→ Data drawn from a collection
(begin)

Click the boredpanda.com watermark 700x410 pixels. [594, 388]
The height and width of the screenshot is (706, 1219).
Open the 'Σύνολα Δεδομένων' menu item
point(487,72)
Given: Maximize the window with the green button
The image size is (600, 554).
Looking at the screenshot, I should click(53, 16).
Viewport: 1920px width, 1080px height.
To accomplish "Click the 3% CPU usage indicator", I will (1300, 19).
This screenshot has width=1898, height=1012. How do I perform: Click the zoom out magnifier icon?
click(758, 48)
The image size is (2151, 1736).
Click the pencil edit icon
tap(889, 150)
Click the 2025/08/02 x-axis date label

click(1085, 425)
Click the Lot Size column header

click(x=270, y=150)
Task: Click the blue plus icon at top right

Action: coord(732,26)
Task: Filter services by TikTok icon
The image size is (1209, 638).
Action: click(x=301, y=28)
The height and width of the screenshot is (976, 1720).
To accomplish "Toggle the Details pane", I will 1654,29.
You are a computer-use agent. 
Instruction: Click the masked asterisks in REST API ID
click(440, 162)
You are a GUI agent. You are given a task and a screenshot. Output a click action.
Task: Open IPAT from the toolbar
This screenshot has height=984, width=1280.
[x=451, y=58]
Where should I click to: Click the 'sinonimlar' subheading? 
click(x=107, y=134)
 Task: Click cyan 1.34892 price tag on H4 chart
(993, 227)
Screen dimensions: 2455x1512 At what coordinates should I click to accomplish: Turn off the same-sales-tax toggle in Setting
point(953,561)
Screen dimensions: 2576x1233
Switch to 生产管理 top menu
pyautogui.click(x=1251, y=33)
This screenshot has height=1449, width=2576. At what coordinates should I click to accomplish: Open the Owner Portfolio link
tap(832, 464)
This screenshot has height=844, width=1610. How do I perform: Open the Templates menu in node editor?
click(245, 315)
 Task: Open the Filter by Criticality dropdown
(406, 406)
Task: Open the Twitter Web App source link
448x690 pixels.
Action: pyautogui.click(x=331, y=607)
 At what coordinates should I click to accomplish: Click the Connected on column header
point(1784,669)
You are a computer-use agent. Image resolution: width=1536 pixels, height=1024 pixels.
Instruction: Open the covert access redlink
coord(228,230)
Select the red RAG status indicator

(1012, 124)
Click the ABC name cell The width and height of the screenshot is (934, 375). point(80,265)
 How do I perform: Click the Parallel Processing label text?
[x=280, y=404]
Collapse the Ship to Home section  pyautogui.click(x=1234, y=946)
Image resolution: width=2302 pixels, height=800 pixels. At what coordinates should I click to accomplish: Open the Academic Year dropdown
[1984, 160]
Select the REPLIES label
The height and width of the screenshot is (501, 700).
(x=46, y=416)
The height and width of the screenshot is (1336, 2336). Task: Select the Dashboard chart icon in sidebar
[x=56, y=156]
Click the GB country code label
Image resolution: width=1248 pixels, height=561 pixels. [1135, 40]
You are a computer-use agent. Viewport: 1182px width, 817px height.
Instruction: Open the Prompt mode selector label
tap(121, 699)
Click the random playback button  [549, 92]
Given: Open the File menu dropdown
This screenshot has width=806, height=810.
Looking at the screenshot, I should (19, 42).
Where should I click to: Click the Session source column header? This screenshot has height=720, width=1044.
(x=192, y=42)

(end)

→ Task
Rewrite the records above, changing "Instruction:" to "Command:" everywhere it appears and leaving everything else as it is.

→ Written response
Click the boredpanda.com watermark 700x410 pixels. [594, 388]
The height and width of the screenshot is (706, 1219).
Open the 'Σύνολα Δεδομένων' menu item
point(487,72)
Given: Maximize the window with the green button
The image size is (600, 554).
Looking at the screenshot, I should click(53, 16).
Viewport: 1920px width, 1080px height.
To accomplish "Click the 3% CPU usage indicator", I will (1300, 19).
This screenshot has width=1898, height=1012. How do I perform: Click the zoom out magnifier icon?
click(758, 48)
The image size is (2151, 1736).
Click the pencil edit icon
tap(889, 150)
Click the 2025/08/02 x-axis date label

click(1085, 425)
Click the Lot Size column header

click(x=270, y=150)
Task: Click the blue plus icon at top right

Action: coord(732,26)
Task: Filter services by TikTok icon
The image size is (1209, 638).
Action: click(x=301, y=28)
The height and width of the screenshot is (976, 1720).
To accomplish "Toggle the Details pane", I will 1654,29.
You are a computer-use agent. 
Command: Click the masked asterisks in REST API ID
click(440, 162)
You are a GUI agent. You are given a task and a screenshot. Output a click action.
Task: Open IPAT from the toolbar
This screenshot has height=984, width=1280.
[x=451, y=58]
Where should I click to: Click the 'sinonimlar' subheading? 
click(x=107, y=134)
 Task: Click cyan 1.34892 price tag on H4 chart
(993, 227)
Screen dimensions: 2455x1512 At what coordinates should I click to accomplish: Turn off the same-sales-tax toggle in Setting
point(953,561)
Screen dimensions: 2576x1233
Switch to 生产管理 top menu
pyautogui.click(x=1251, y=33)
This screenshot has height=1449, width=2576. At what coordinates should I click to accomplish: Open the Owner Portfolio link
tap(832, 464)
This screenshot has height=844, width=1610. How do I perform: Open the Templates menu in node editor?
click(245, 315)
 Task: Open the Filter by Criticality dropdown
(406, 406)
Task: Open the Twitter Web App source link
448x690 pixels.
Action: pyautogui.click(x=331, y=607)
 At what coordinates should I click to accomplish: Click the Connected on column header
point(1784,669)
You are a computer-use agent. Image resolution: width=1536 pixels, height=1024 pixels.
Command: Open the covert access redlink
coord(228,230)
Select the red RAG status indicator

(1012, 124)
Click the ABC name cell The width and height of the screenshot is (934, 375). point(80,265)
 How do I perform: Click the Parallel Processing label text?
[x=280, y=404]
Collapse the Ship to Home section  pyautogui.click(x=1234, y=946)
Image resolution: width=2302 pixels, height=800 pixels. At what coordinates should I click to accomplish: Open the Academic Year dropdown
[1984, 160]
Select the REPLIES label
The height and width of the screenshot is (501, 700).
(x=46, y=416)
The height and width of the screenshot is (1336, 2336). Task: Select the Dashboard chart icon in sidebar
[x=56, y=156]
Click the GB country code label
Image resolution: width=1248 pixels, height=561 pixels. [1135, 40]
You are a computer-use agent. Viewport: 1182px width, 817px height.
Command: Open the Prompt mode selector label
tap(121, 699)
Click the random playback button  [549, 92]
Given: Open the File menu dropdown
This screenshot has width=806, height=810.
Looking at the screenshot, I should (19, 42).
Where should I click to: Click the Session source column header? This screenshot has height=720, width=1044.
(x=192, y=42)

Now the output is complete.